As a project manager specialized in corporate social responsibility (CSR) in the mining industry, I sometimes hear people compare stakeholder management to risk management. They are partly right: the two activities have a lot in common and it is quite interesting to compare them to better understand what the stakeholder management is and what is not.
In risk management, risk identification must be rigorously and systematically done. Otherwise, unexpected problems could arise and would require the manager to deal with it urgently. The consequences could be harmful to the company.
In stakeholder management, risk is represented by all persons or groups of persons with an interest in the project or those who are affected by it. Their interests and concerns are somehow risk factors, as they may affect the evolution of the project (e.g. protest against the proposed dam, petition, etc.). Meeting the expectations of stakeholders therefore reduces the risk and mitigates the potentially negative influence on the project. In other words, the stakeholder management can limit the risks to stakeholders.

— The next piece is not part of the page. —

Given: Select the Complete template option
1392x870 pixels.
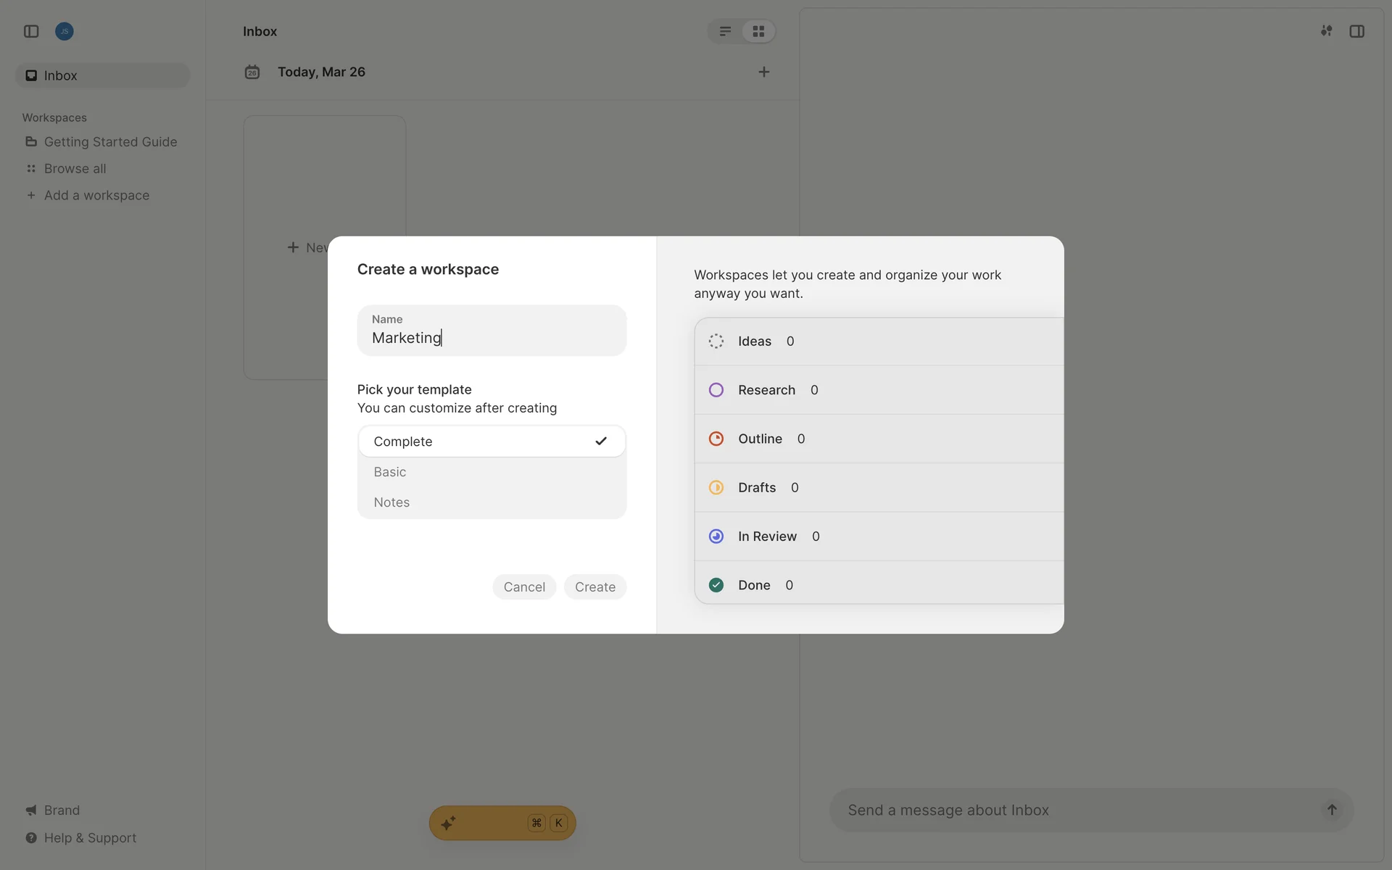Looking at the screenshot, I should click(x=491, y=442).
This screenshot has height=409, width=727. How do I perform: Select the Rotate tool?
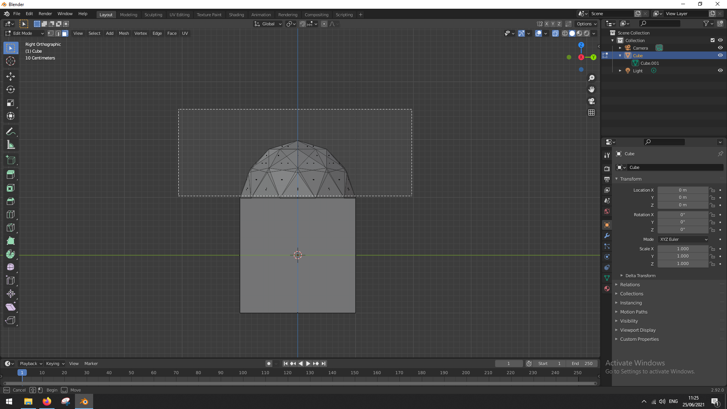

Let’s compare the two procedures: Risk management
- Identify the risks
- Understand the risks and analyze, quantify and prioritize it
- Develop a plan to minimize the negative consequences on the project
- Identify who is concerned about the project
- Understand what motivates the stakeholders and what are their concerns
- Develop a plan to maximize the satisfaction of stakeholders in the project.
The stakeholder management also follows the steps associated with risk management.
Step 1: Identify the risks
Step 2: Analyze and measure risks
Step 3: Minimize the risk
Benefits for managers
The main benefit of stakeholder management is to enable the project to proceed without problems. The manager is able to identify, analyze and control the risk associated with the stakeholders.
The other benefit is the identification of interesting opportunities for the project. Rigorous and proactive management of the stakeholders involved is a good tool to convert potential threats into opportunities for the project. Therefore, stakeholder management goes beyond the simple risk management. With a little discipline it is now possible to prevent problems before they happen. The important thing is to be proactive and to build sustainable relationships with the stakeholders.